Seventh Annual KHI Stakeholders Meeting Recap Day 1

By Zach Cahill

The Kidney Health Initiative (KHI) hosted its Seventh Annual Stakeholders Meeting May 29-30, in Washington DC. The annual meeting revolved around the theme of “Collaborating for Innovation to Improve Patient Care and Outcomes”. Planning Committee Co-Chairs Paul T. Conway and Mahesh Krishnan, MD, FASN, developed a program that attracted nearly 200 registrants. The “think-tank” style meeting included onstage Q&A with government representatives, presentations from leaders in the kidney community, and member showcases highlighting innovations around the KHI membership.

Following are highlights from the meeting’s speakers.

Keynote from Amy Abernethy, MD, PhD, Principle Deputy Commissioner, US Food and Drug Administration (FDA)

EXERCISE DESCRIPTION – Carry on the KHI stakeholders meeting recap from the point where it stops.

RECORD EXTRACTS –
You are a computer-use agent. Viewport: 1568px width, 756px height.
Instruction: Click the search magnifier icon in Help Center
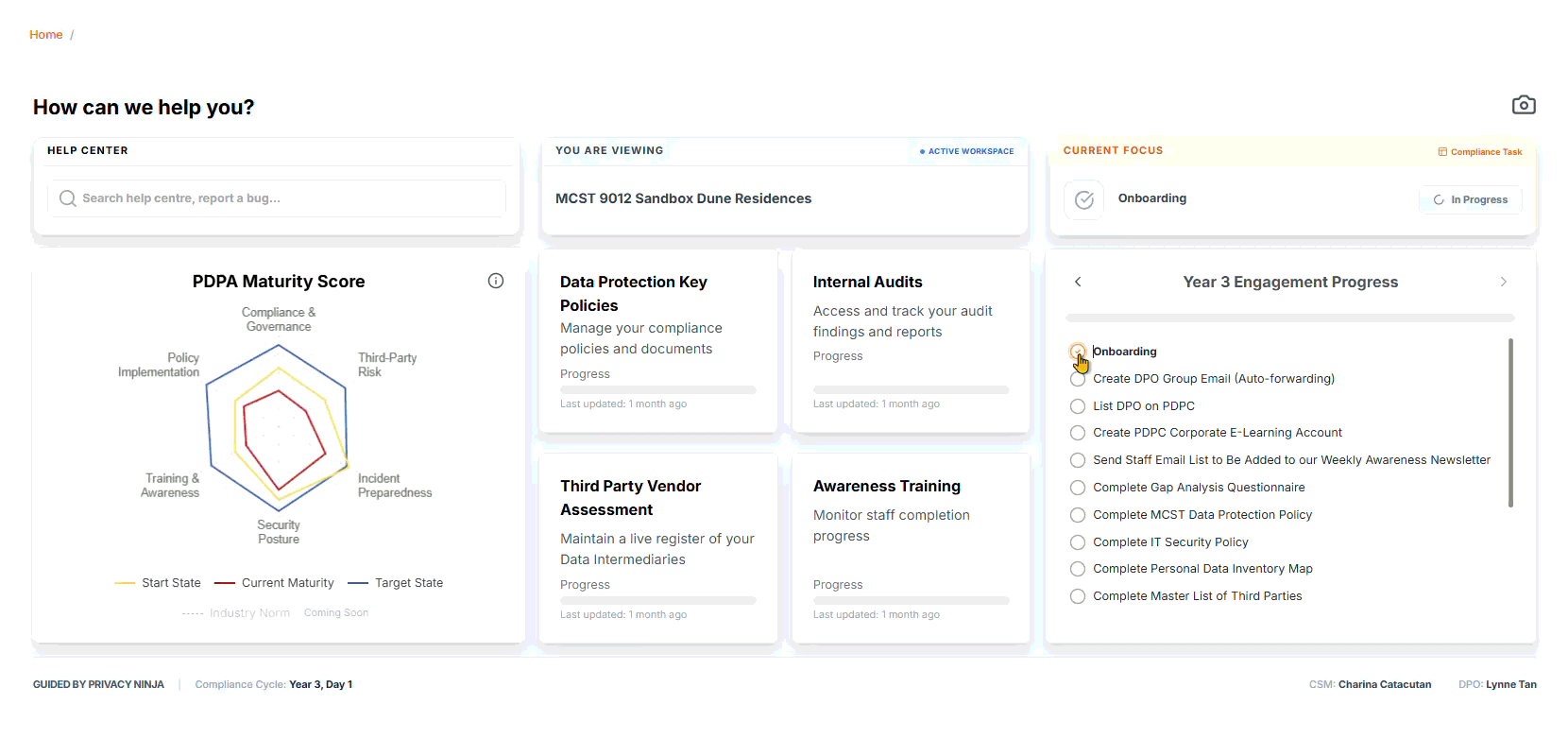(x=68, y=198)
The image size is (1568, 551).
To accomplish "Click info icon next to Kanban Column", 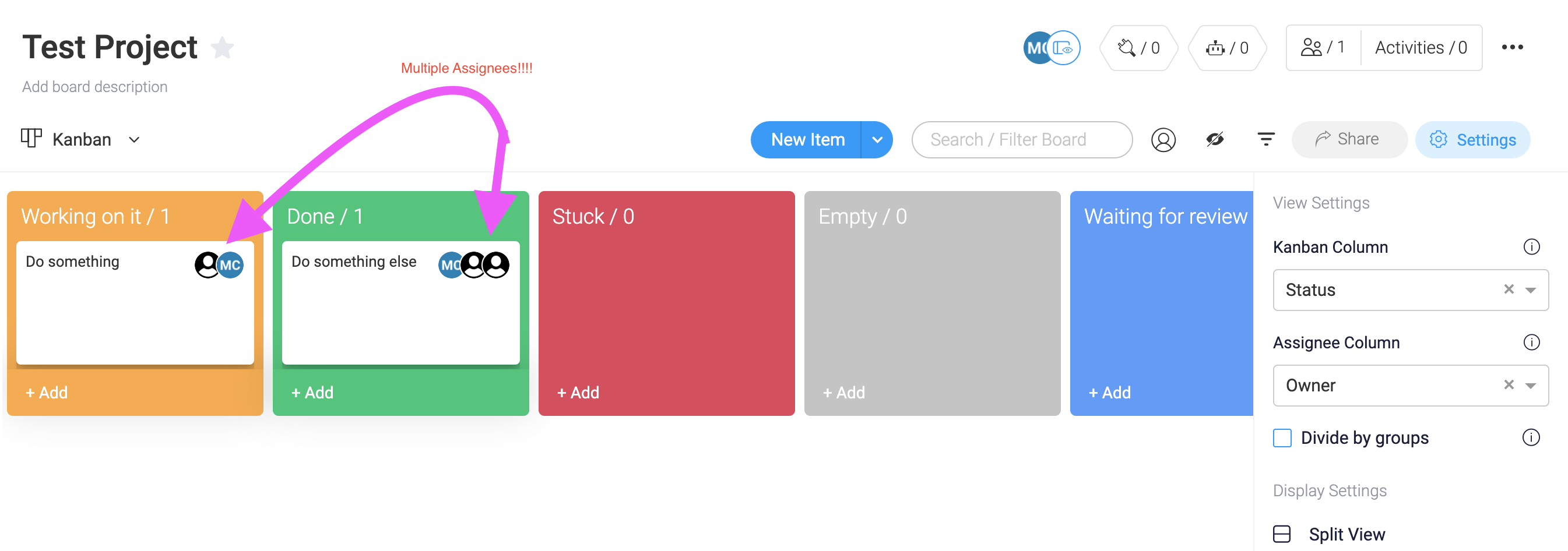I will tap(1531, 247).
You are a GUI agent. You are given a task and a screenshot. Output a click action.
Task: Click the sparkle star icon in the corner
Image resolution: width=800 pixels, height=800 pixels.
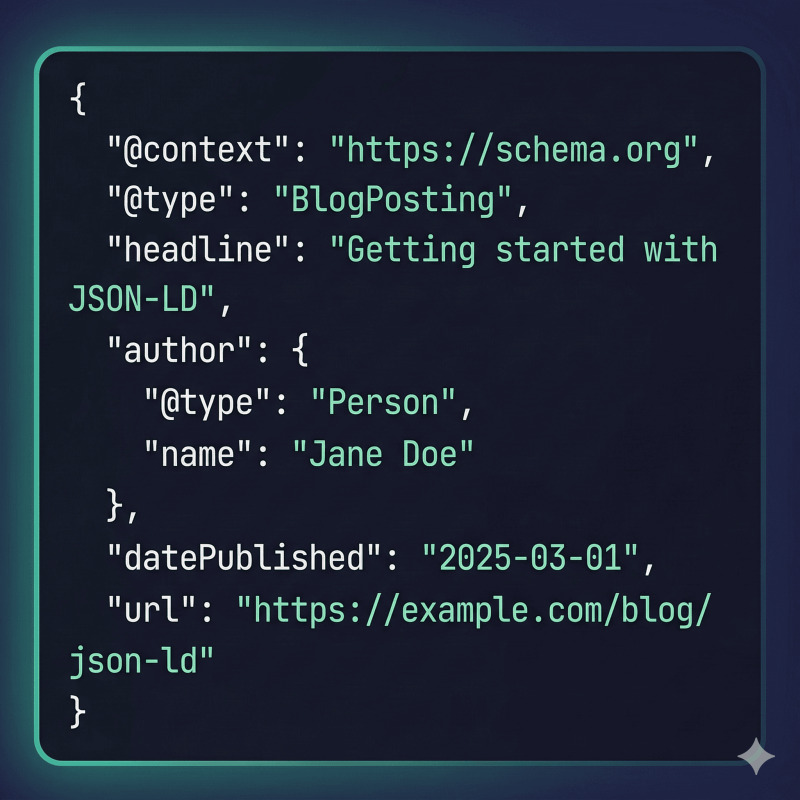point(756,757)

RESPONSE –
Dr. Krishnan kicked off the meeting by interviewing Dr. Abernethy onstage. She shared her thoughts on personalized medicine, real world data, and patient reported outcomes. Innovation is always more powerful with patients at the table, Dr. Abernethy shared, “We have moved into an era where people are clamoring for patient focused development and now it’s going to happen”. She closed by saying that kidney disease is naturally set up to succeed: organizations like KHI can harness the motivated community, emerging science, and data rich environment to develop innovations.

Joseph Gaut, MD, PhD, shared his perspective as a transplant recipient

Dr. Gaut was diagnosed with kidney disease while in medical school. He spent a year on dialysis before receiving a transplant from his father. That transplant has lasted 13 years. He shared three themes from his story. First, that we are all patients even if we do not always realize it. Second, being a kidney patient requires perseverance. Third, partnerships and relationships are important to living with kidney diseases and developing innovations.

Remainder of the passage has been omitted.